I still talk a lot.  So does Greg.  But ever since that conversation, I’ve tried to be more mindful of what I say and how I say it.  Writing, like sculpting, is often best approached as a process of refinement.  Distilling words down to their most elegant form.  Words represent ideas, and inspire action, giving each syllable a real world power to influence lives.   

More than any English Professor, Debate Coach, or professional mentor, I have learned some of my most important lessons about the power of words from farmers, grandma's, EMTs, secretary's, Firefighters, nurses, outdoorsmen, mechanics, and housewives.  Wisdom, when she comes, takes the least expected and most effective path.  

This post is the first in a series that will focus on the power of words, literature, writing, reading and general observations on the language that we use and misuse on a regular basis.    

Wednesday, July 2, 2014

The Name Game


Life gets more complicated when the lines start to blur.  As a young people we are taught to exist within structures, at home, school, and in the neighborhood.  Rules are imposed upon kids as much to teach as to govern, yet with each year the boundaries become more nuanced and judgment calls come into play.   

One simple example is the name game

My freshman year of college, I remember encountering faculty who insisted that we called them by their first names.  Doctor’s and Professor’s became Maia’s and Bill’s.  This request flew in the face of my upbringing in which people (elder’s especially) were referred to by their appropriate titles (Mrs. & Mr., Aunt & Uncle, Professor & Sister, Father & Brother, etc.).   I will admit I was uncomfortable with this at first, but eventually came to accept the reality of our casual college culture (though for some reason Dr. White was always Dr. White… to everyone… even to his peers… even to people who technically outranked him, but I digress).  The use of familiar names was, in fact, one of the first and most fundamental lessons of my college career that it’s important to adapt to the culture in which you find yourself. 

Now after a decade in the workforce, I’m still often the youngest person at the table and the questions remain.  The same questions come into play outside of work as well.

  • When do you drop the MR. and MRS. when addressing the parents of your oldest friends?
  • How about when meeting your significant other’s parents… it’s very different if you’re 16 year’s old vs. 36 years old. 
  • What about when they become “in-laws” or “Ex-In Laws”? 
  • When does your parish priest become Charley, instead of Fr. Smith?  
  • When does your dentist become Janice instead of Dr. Ozwald? 
Where’s the balance between showing respect (Mr. and Mrs.) and using the familiar names.  Is it enough to approach everyone as equals, or does propriety demand you wait until given specific and explicit permission to address people by a less than formal moniker. 

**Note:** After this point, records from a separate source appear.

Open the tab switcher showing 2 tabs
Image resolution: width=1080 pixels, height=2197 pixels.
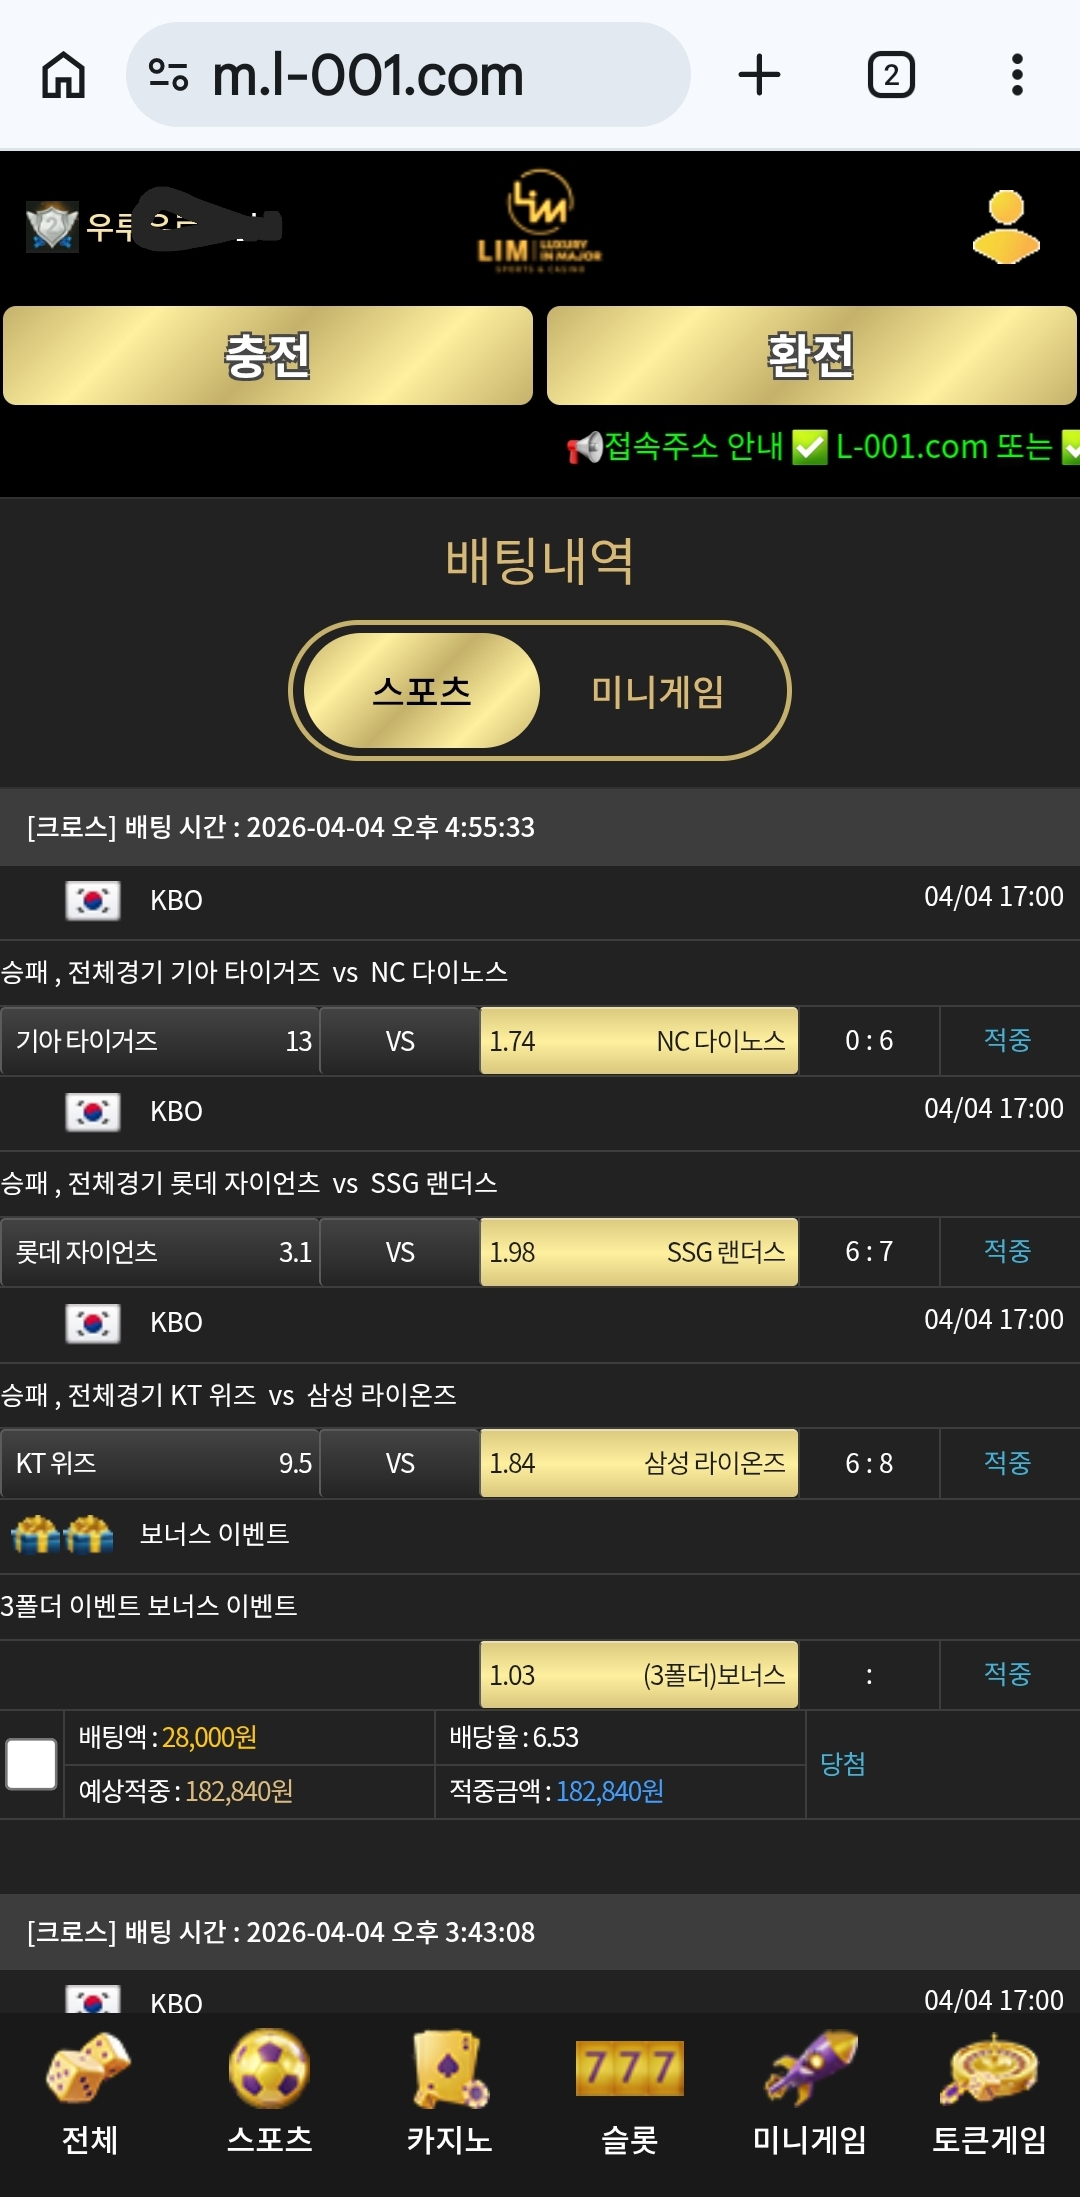coord(891,75)
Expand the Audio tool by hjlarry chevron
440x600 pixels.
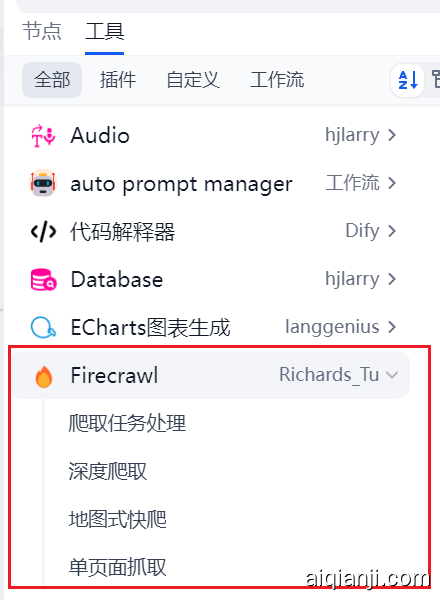tap(392, 135)
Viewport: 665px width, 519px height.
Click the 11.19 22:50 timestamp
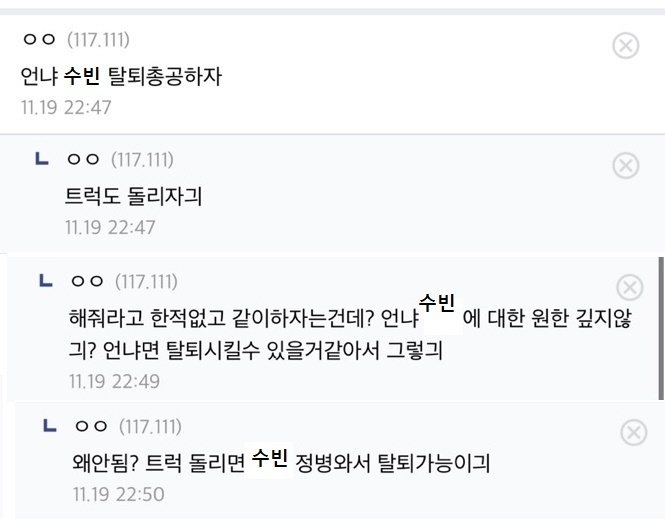tap(118, 494)
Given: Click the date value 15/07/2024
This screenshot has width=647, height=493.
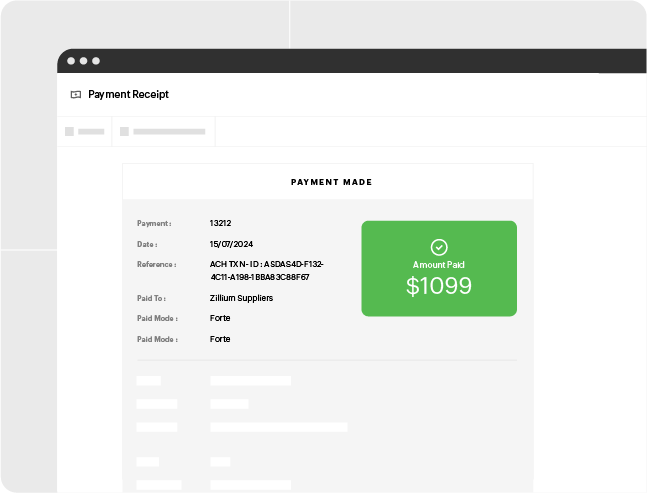Looking at the screenshot, I should click(232, 244).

How do you make that judgment call? 

While I’m not advocating that we get too caught up on labels and titles there still needs to be a measure of respect.  Your culture and the culture of those you are addressing will come into play, but that is very hard to determine in an initial meeting.  And the answers to this question may lie with the culture in which we were raised.  I have very distinct memories of my Mom sharing a little Irish prayer with us in times of social distress.

“May those who love us, love us
and if they do not love us,
May God turn their hearts
And if he does not turn their hearts,
May God turn their ankles
so we may know them by their limping.”

Now, I don't suggest that we give a limp to anyone whom we feel doesn’t love us… that’s called assault children.  Rather, I encourage that we have faith that good people will take our efforts as a genuine desire to communicate and establish rapport.  We are going to make mistakes.  Err on the side of formal and you may offend someone who doesn’t feel as though they are old enough to be “Ma’am.”  Err on the side of approachable and your attempt to connect may be seen as a disregard of the hard earned title of “Doctor.”   It’s the intention that’s important, and the faith that those who love us will love us.